2. Порой многие пакеты, у которые не являются затребованными другими пакетами требуются USE-флагами (например пакет db) или самим profile.

3. Если флаг не имеет роли, то наверняка в ebuild'е багус, неправильно указали зависимости. 

У самого тподобные маленькие  проблемы возникали, но тем не менее они не критичны в большинстве случаев.

Раньше давно были проблемы  и с бутстрапом, с самим portage. Но мало по малу они исправляются.

Да... Была улыбка.

з.ы. Извине, наверно я немного грубова-то в некоторых вышенаписаных постах выражался, но у нас в Латвии хватает горе "линукс-гуру", которые всем недовольны и "всегда правы". (:

----------

## |Bot|

мдя.... слов нету...

прочитал весь пост и ужаснулся...

2lefsha

вас я вапще не понимаю, если все так плохо зачем вапще жить тогда ? =) если вы нехотите гемора зачем полезли в Linux ? 

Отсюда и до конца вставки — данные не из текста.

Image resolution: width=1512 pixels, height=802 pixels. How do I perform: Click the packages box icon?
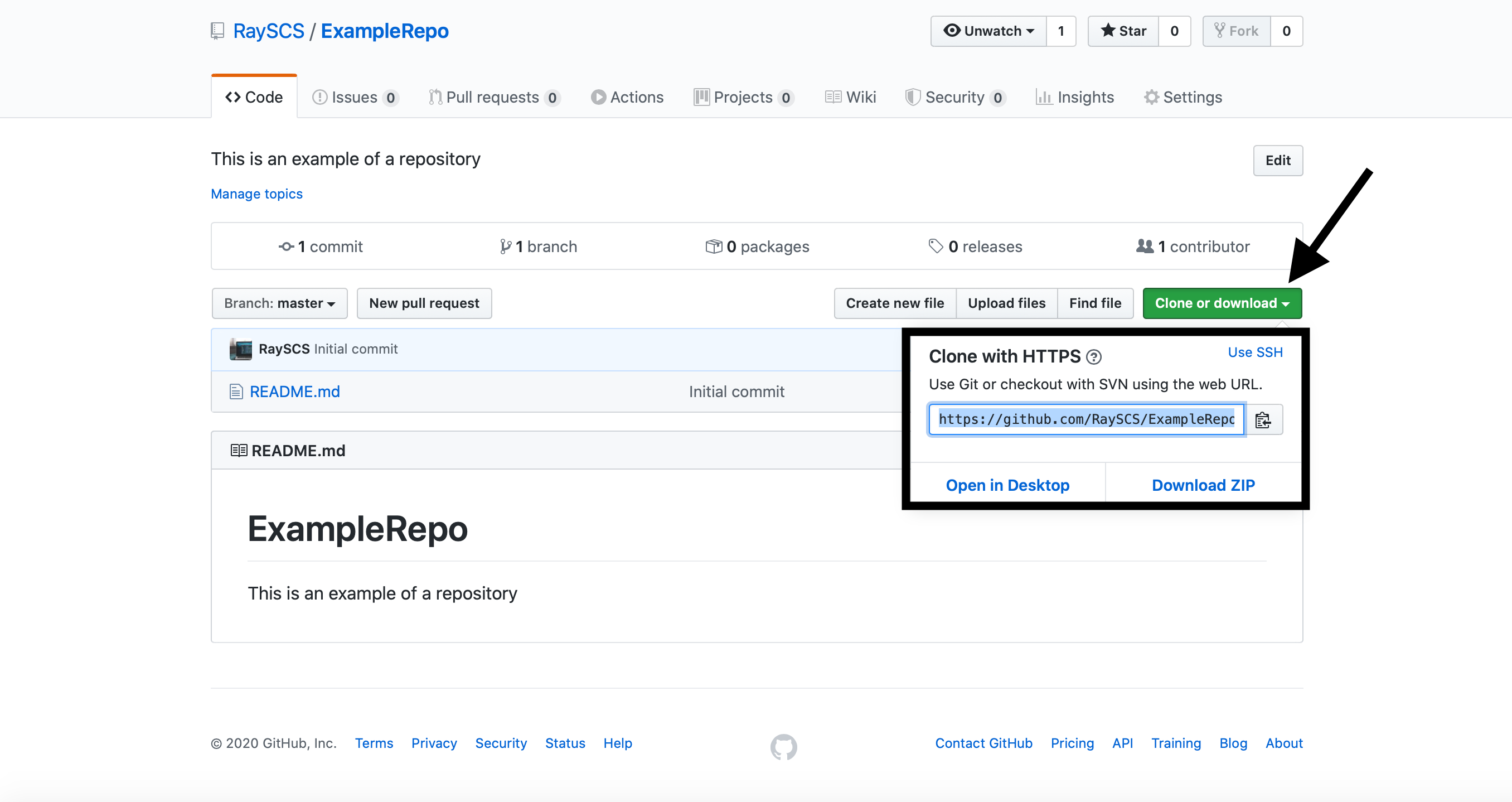pyautogui.click(x=714, y=247)

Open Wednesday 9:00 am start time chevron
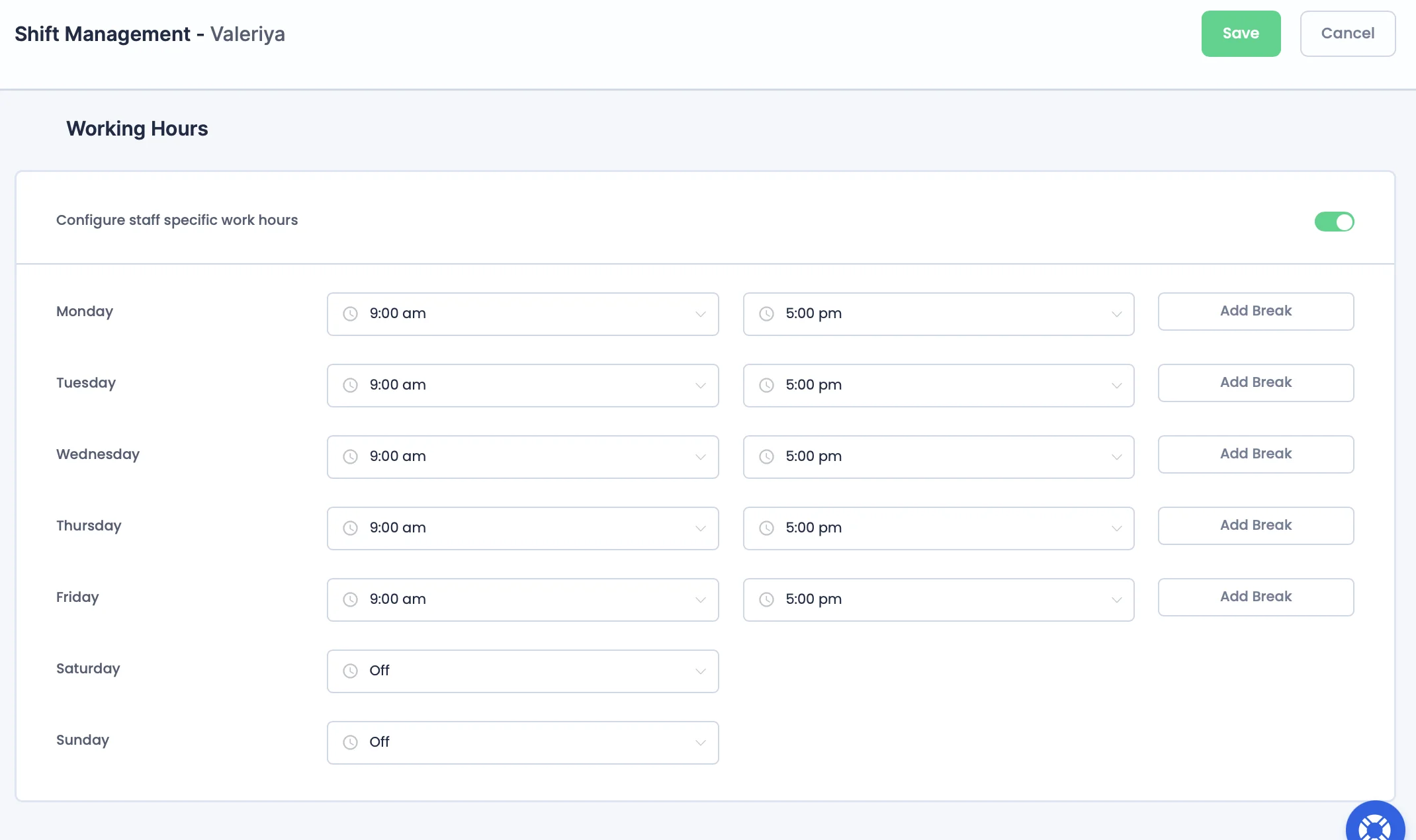point(700,457)
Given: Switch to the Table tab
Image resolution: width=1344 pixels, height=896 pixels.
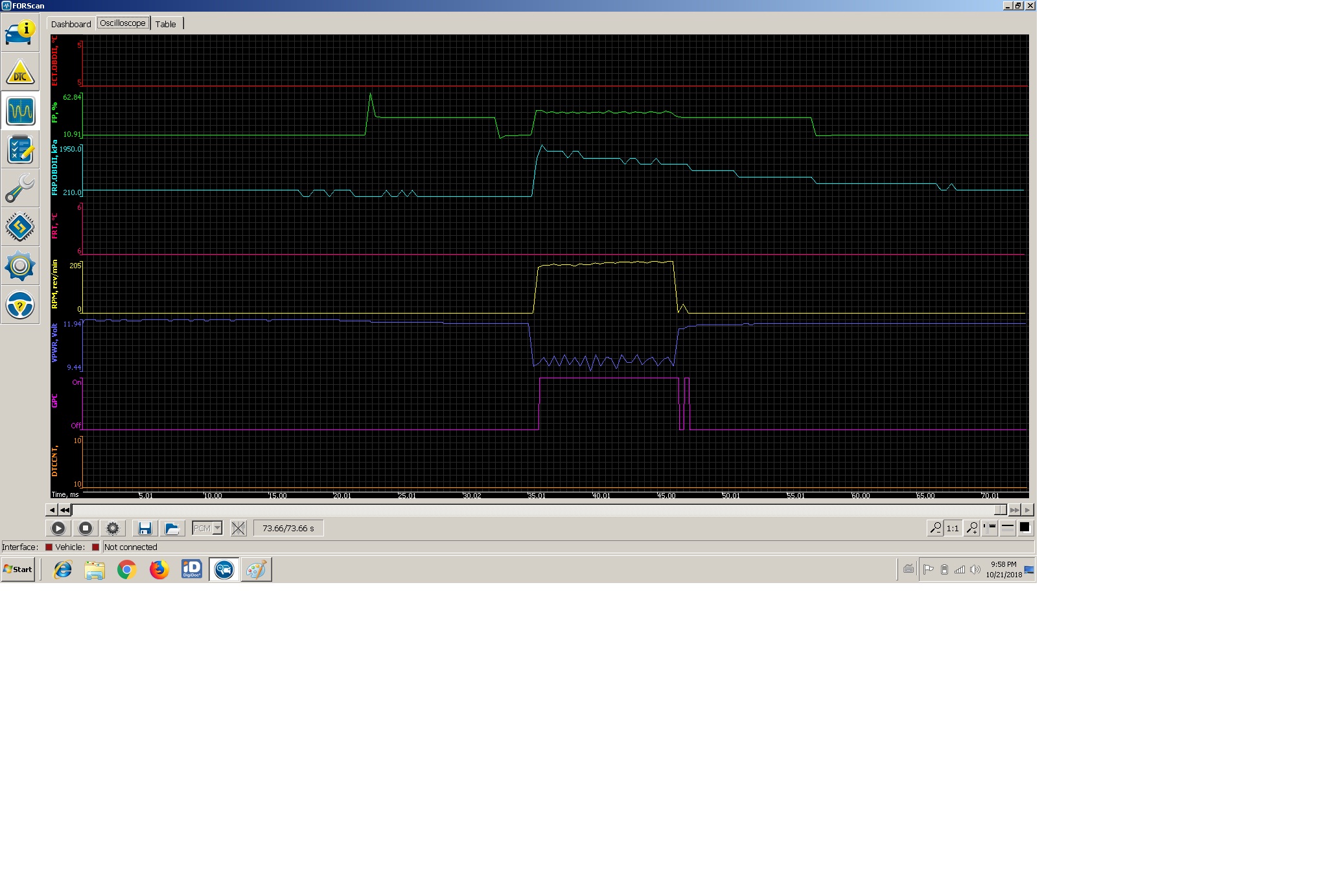Looking at the screenshot, I should (165, 24).
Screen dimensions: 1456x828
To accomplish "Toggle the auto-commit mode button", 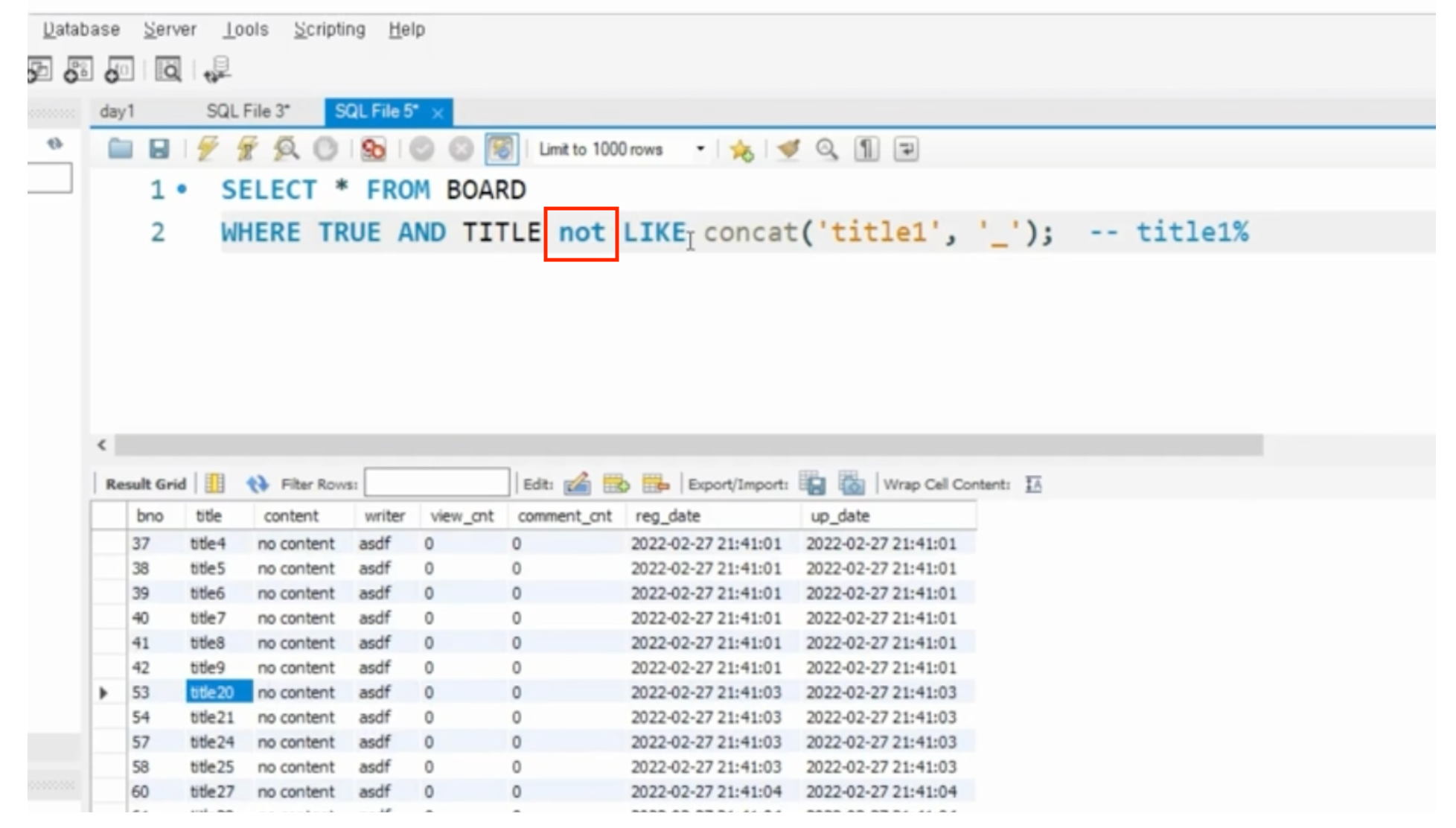I will click(501, 150).
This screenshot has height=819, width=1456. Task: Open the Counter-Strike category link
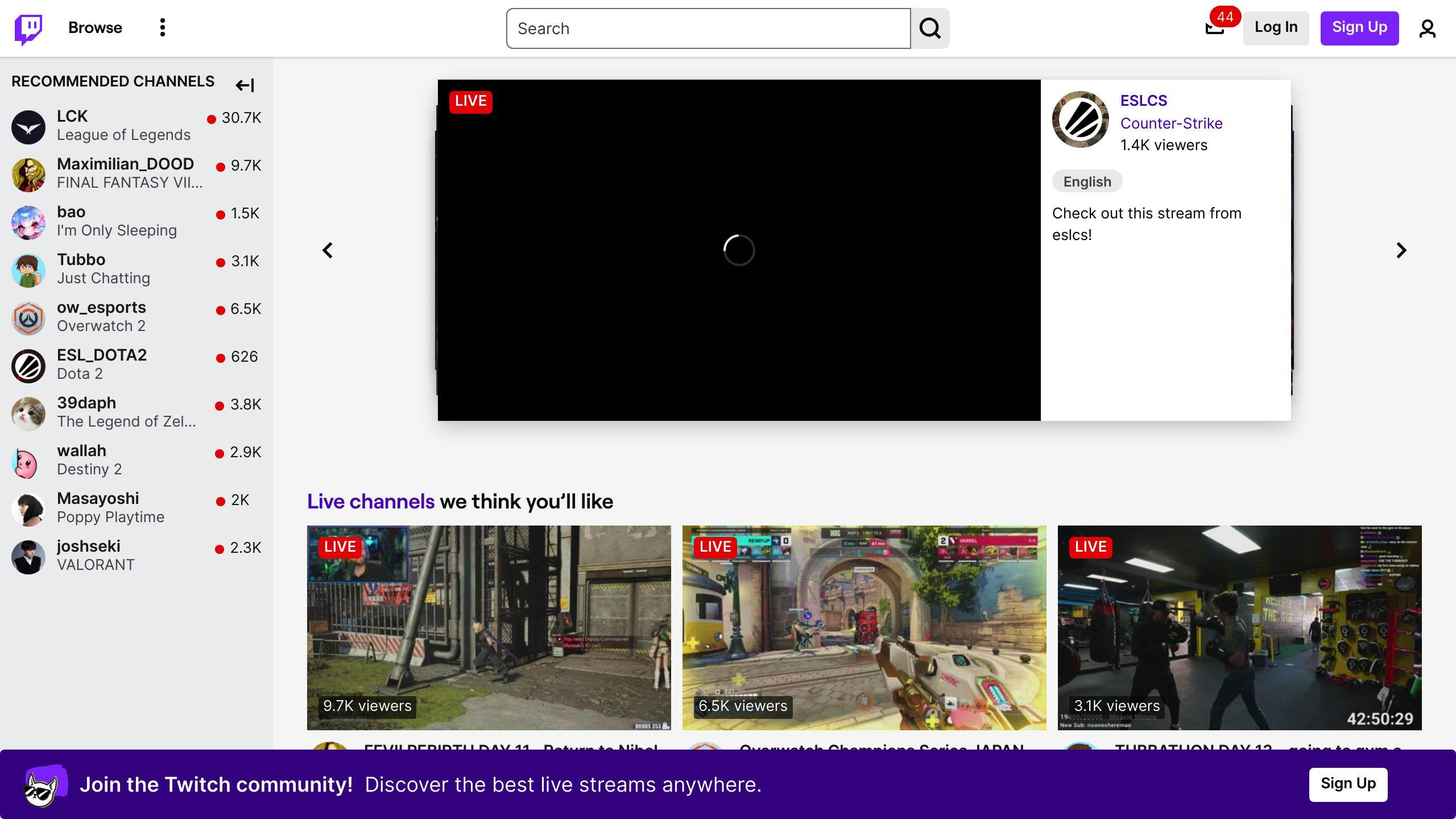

Linux думаю еще долго будет геморной ОС для рядовых пользователей и тех кто ею пользуется. что касается вопроса кодировок(если все кругом используют, то прийдется подстраиваться) - сдесь все будет зависить от вас ... если вы прогибаитесь. простой пример

я работаю в небольшей фирме , компьютеров у нас в офисе гдето 10 штук - грубо говоря .... все используют MS и только я один сижу на Linux , MS у меня даже не стоит .... меня уприкали сначало что мол несовместимость (Офисные документы например некоторые некоректно отображаются в ОО ) но я смог всех убедить , что мне плевать на их мнение, какой Осью хочу той и пользуюсь , хоть пускай уволят, но обратно на MS я никогда уже неслезу.

Относительно глючности Linux/  я пользовал много дистров таких как ASP REdHAT Suse MandrAke и всякую всячину. буквально в декабре решил поставить себе gentoo . самое интересное что когда я выкачал LiveCD и запустил его ... я понятия неимел что генту нужно собирать руками ) вапще про него ничего не знал так скажем ) распечатал хендбук с сайта , полистал и понял что ночь предстоит долгая . я неотказался от мысли поставить генту , в середине ночи когда была проблема какаято , непомню уже какая ... я матерился сильно сильно =)  но решил довести дело до конца. и теперь очень рад что я неплюнул на это. 

все прекрасно работает .... да есть проблемы мелкие и недочеты ... но где их нету скажите ?  фря ? так пользуйтесь фрей ... кто мешает ? непонимаю....

так что все ваши доводы действительно ничего нестоят ... вам просто ненакого поворчать =)  (чисто моя субьективная точка зрения)

Остальные ребята молодцы !! браво отстаивали честь нашего дистра!!! жму им руку. 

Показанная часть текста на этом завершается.